Welcome to Shelf Life, ELLE.com’s books column, wherein authors share their most memorable reads. Whether you’re on the hunt for a book to console you, move you profoundly, or make you laugh, consider a advice from the writers in our series, who, such as you (because you’re here), love books. Perhaps certainly one of their favorite titles will turn out to be certainly one of yours, too.
Mohsin Hamid says his fifth novel, The Last White Man (Riverhead), a few man who wakes up one morning with darker skin, has been gestating since 9/11, when he—born in Pakistan and until then educated mostly within the U.S. and employed within the U.K.—began being treated with suspicion and fear.
Now based in Lahore, the internationally bestselling writer is a two-time Booker Prize finalist for 2007’s The Reluctant Fundamentalist, whose film adaptation was directed by Mira Nair and featured Kate Hudson and Riz Ahmed, and 2017’s Exit West, which is being adapted by Barack and Michelle Obama’s Higher Ground Productions and again starring Ahmed for Netflix. (The 2 discussed migration on the London Literature Festival). Originally called All Migrants Through Time, Exit West, a few couple transported anywhere on this planet by walking through a black door, was also a Dayton Literary Peace Prize and National Book Critics Circle Award finalist, given to incoming freshmen at UC Berkeley as a summer read, and chosen by the Chicago Public Library for One Book, One Chicago.
After Princeton—where he was a student of Toni Morrison, who critiqued what would turn out to be his first novel, Moth Smoke—and Harvard law, Hamid worked as a company lawyer, management consultant, and chief storyteller at a creative consultancy. He reads his work aloud as a part of his editing process, walks 90 minutes a day, is married to a restaurateur, and likes the Greek islands of Naxos and Santorini, the art of Shahzia Sikander, and atlases as a child. Slip into latest worlds along with his recs below.
The book that:
…helped me through a loss:
I left California for Pakistan on the age of nine and never lived there again, and it wasn’t until I read Joan Didion’s Slouching Towards Bethlehem 30 years later that I actually realized how much I still missed the place and the way much of me was still there.
…kept me up way too late:
James Baldwin’s One other Country, which begins with probably the perfect writing, sentence for sentence, that I even have ever read, and made me think, rattling, it’s possible to do that.
…I like to recommend over and once more:
Pereira Maintains by Antonio Tabucchi, an exquisitely small masterpiece of a novel, which does a lot, and which too many individuals haven’t read but should.
…shaped my worldview:
After I was in highschool in Lahore and about to go off to varsity in America, I read No Longer At Ease by Chinua Achebe, the story of a young Nigerian man educated in England who returns to Nigeria, and I even have considered it many times, ever since.

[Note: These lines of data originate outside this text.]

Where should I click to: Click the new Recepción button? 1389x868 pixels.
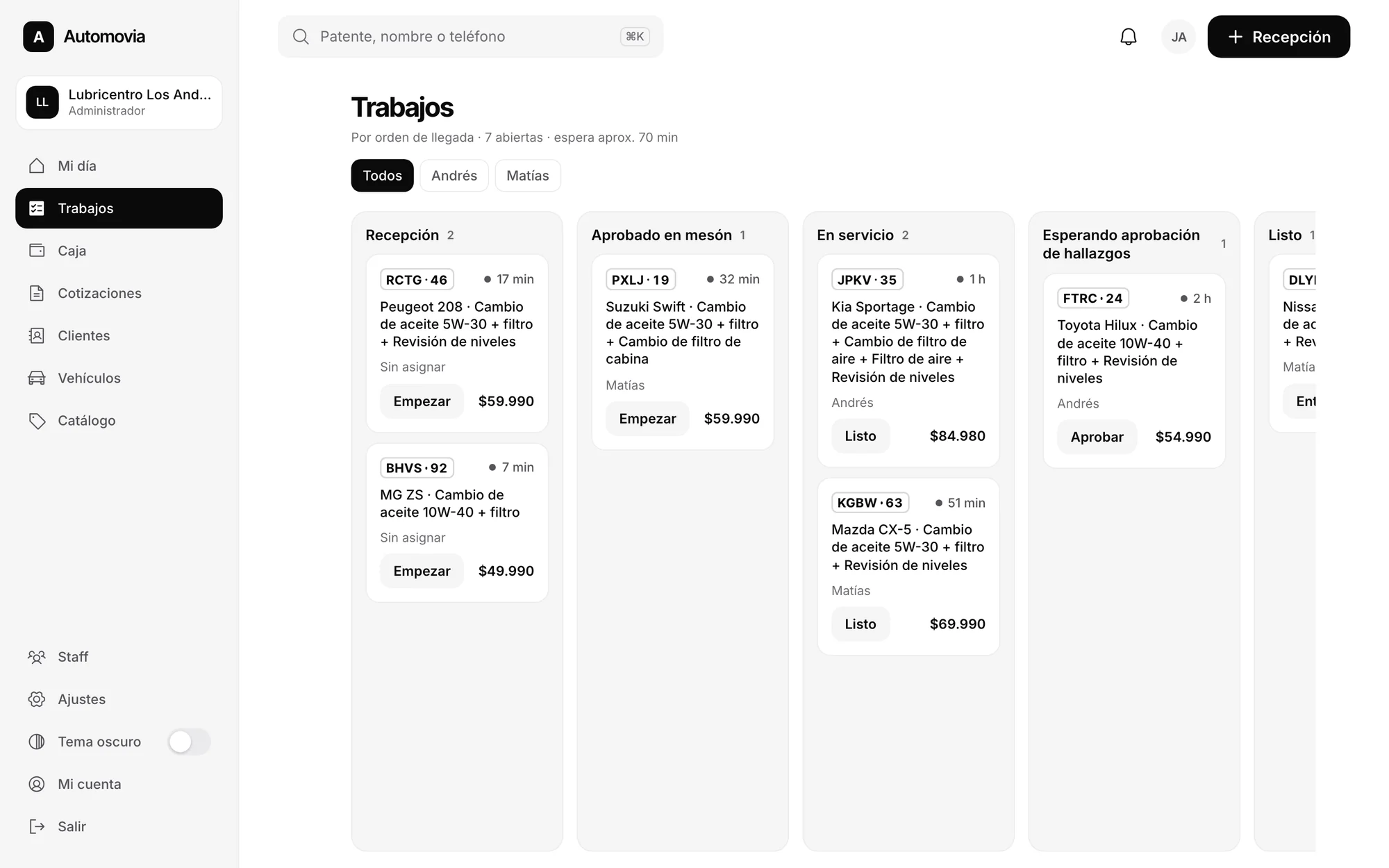coord(1279,37)
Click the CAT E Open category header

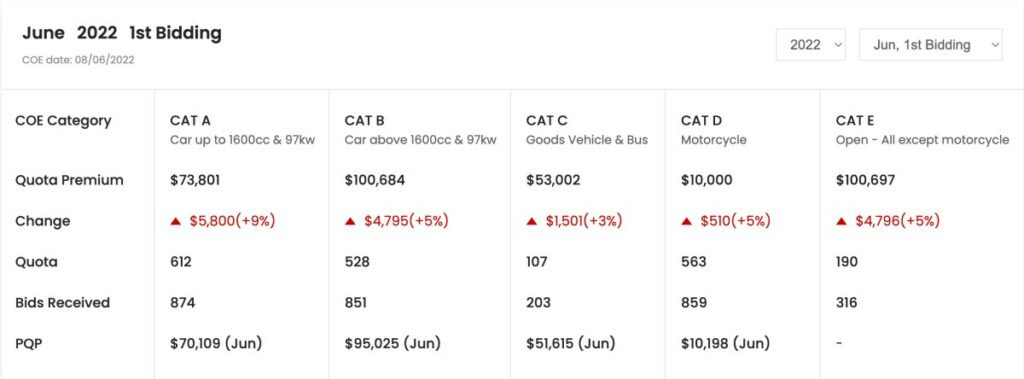[922, 129]
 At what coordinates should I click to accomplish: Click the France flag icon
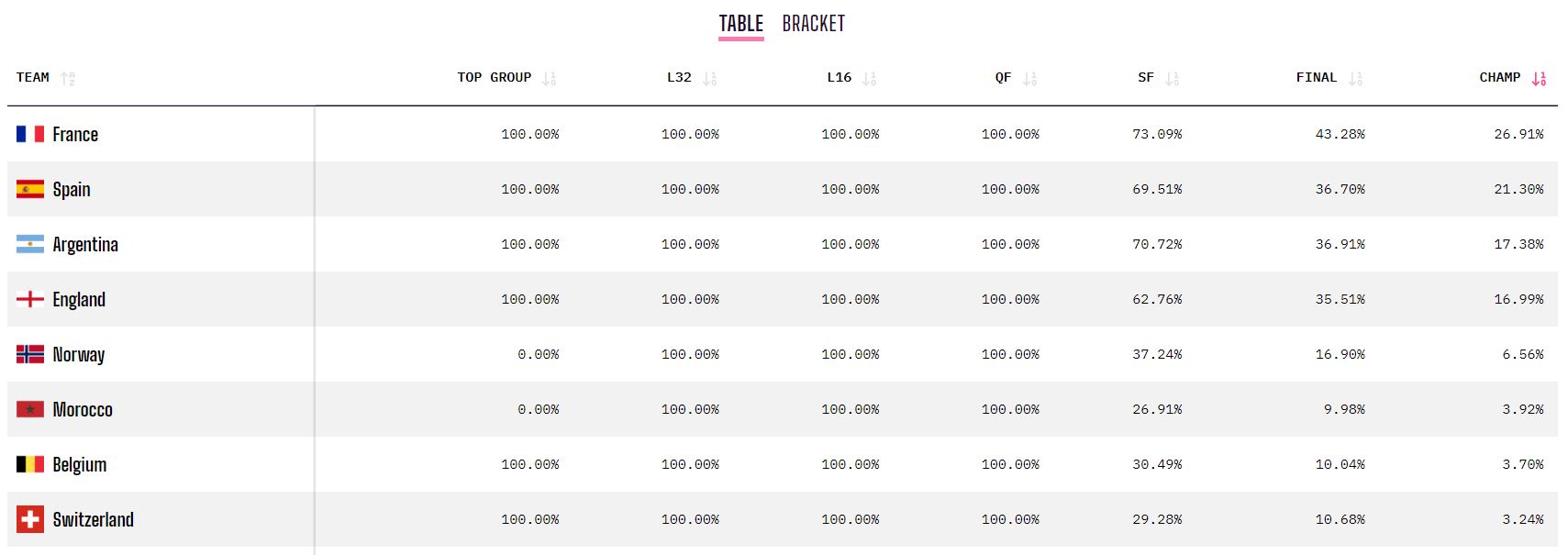pos(30,134)
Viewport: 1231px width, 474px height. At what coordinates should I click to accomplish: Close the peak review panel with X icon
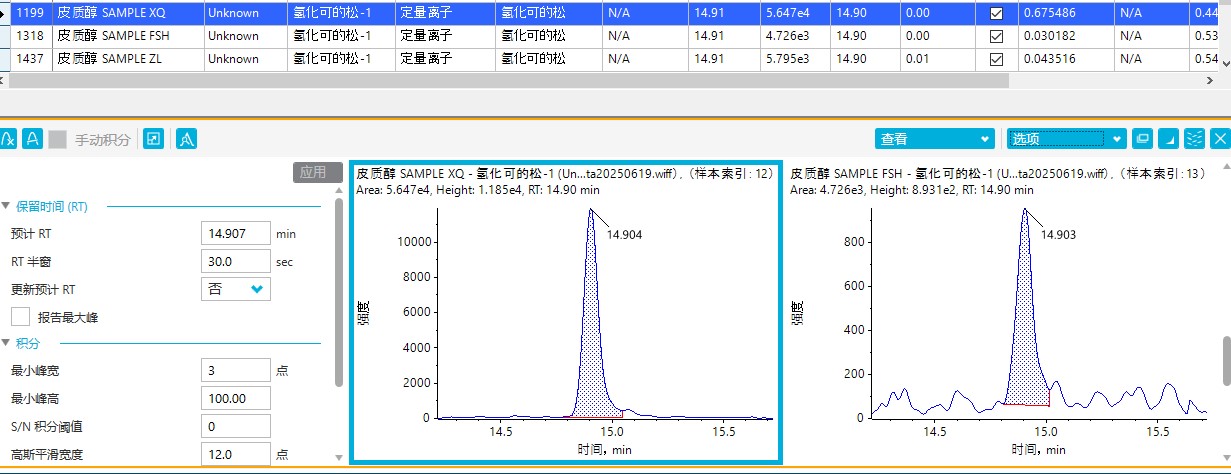[x=1220, y=138]
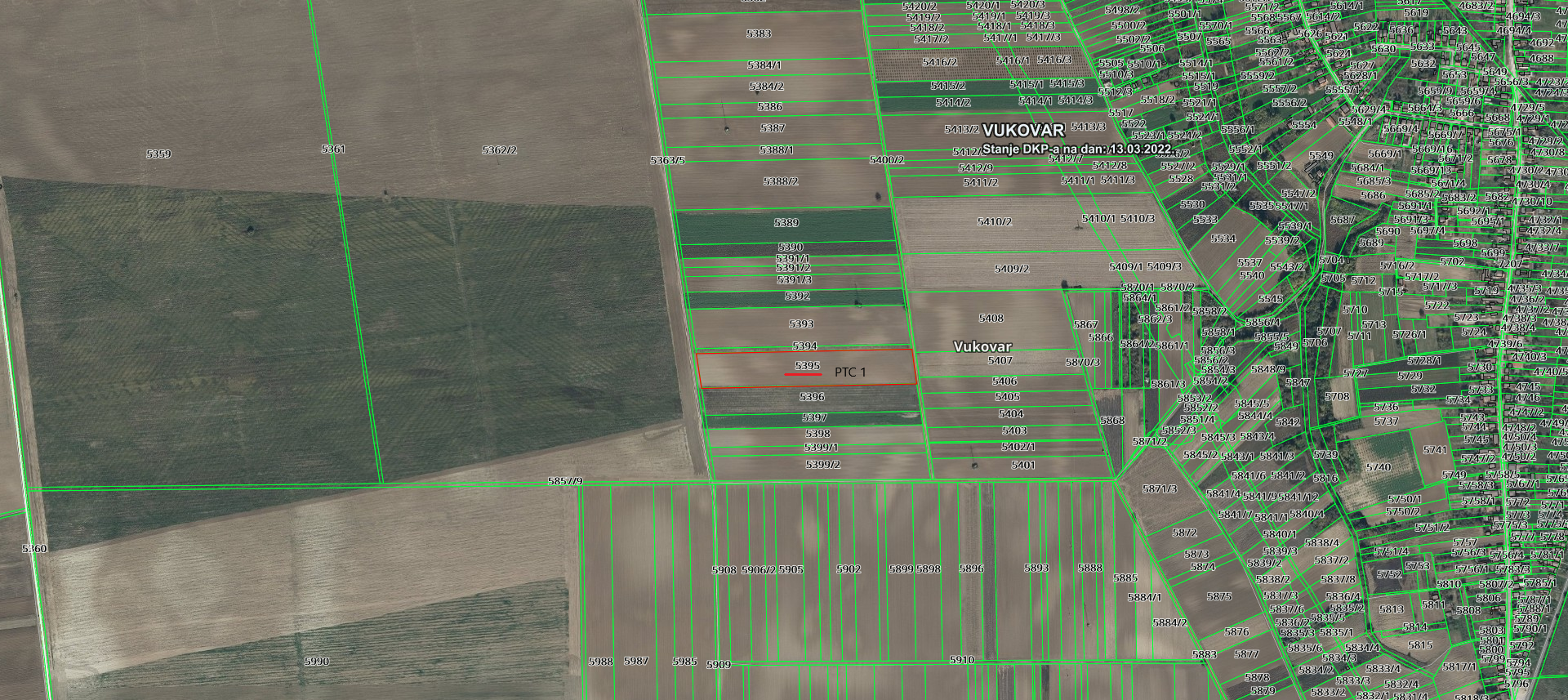Click the Stanje DKP-a date text

1077,149
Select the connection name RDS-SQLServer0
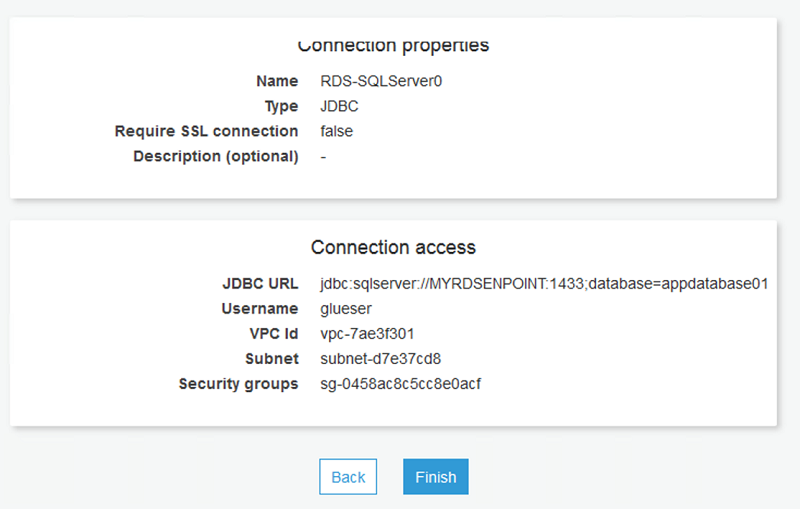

…I’d gift to a latest graduate:
At that age you’re able to have your mind blown and Ficciones by Jorge Luis Borges will do it.
…made me laugh out loud:
Nabokov could be very, very funny, and for me Pale Fire is his funniest.
…broke my heart:
Charlotte’s Web by E.B. White. What can I say? When you read it as a baby and it didn’t break yours, you’re much harder than I’m.
…describes a spot I’d wish to visit:
Bapsi Sidhwa’s Ice Candy Man, which might take me to the Lahore of my grandparents, before it modified irrevocably.
…needs to be on every college syllabus:
The Epic of Gilgamesh. When you’re going to read literature, it is smart to begin originally.
…I consider literary comfort food:
Hemingway’s A Moveable Feast, since it is.
…I might have blurbed if asked:
The hymns of Enheduanna, because she was the primary named writer in human history, over 4,000 years ago, and so after I called her groundbreaking, nobody would have argued with me.
…sealed a friendship:
Haruki Murakami’s Norwegian Wood, which I gave to my wife on our second date, expecting we might not see one another again.
…I’d want signed by the writer:
Beloved, by Toni Morrison, because after I was a student she caught me with a replica of Jazz, which I used to be devouring, and he or she signed it but said, “Read Beloved, it’s good,” and so I did, and, well, you don’t need me to let you know this, but: it really, really was.
Riza Cruz is an editor and author based in Latest York.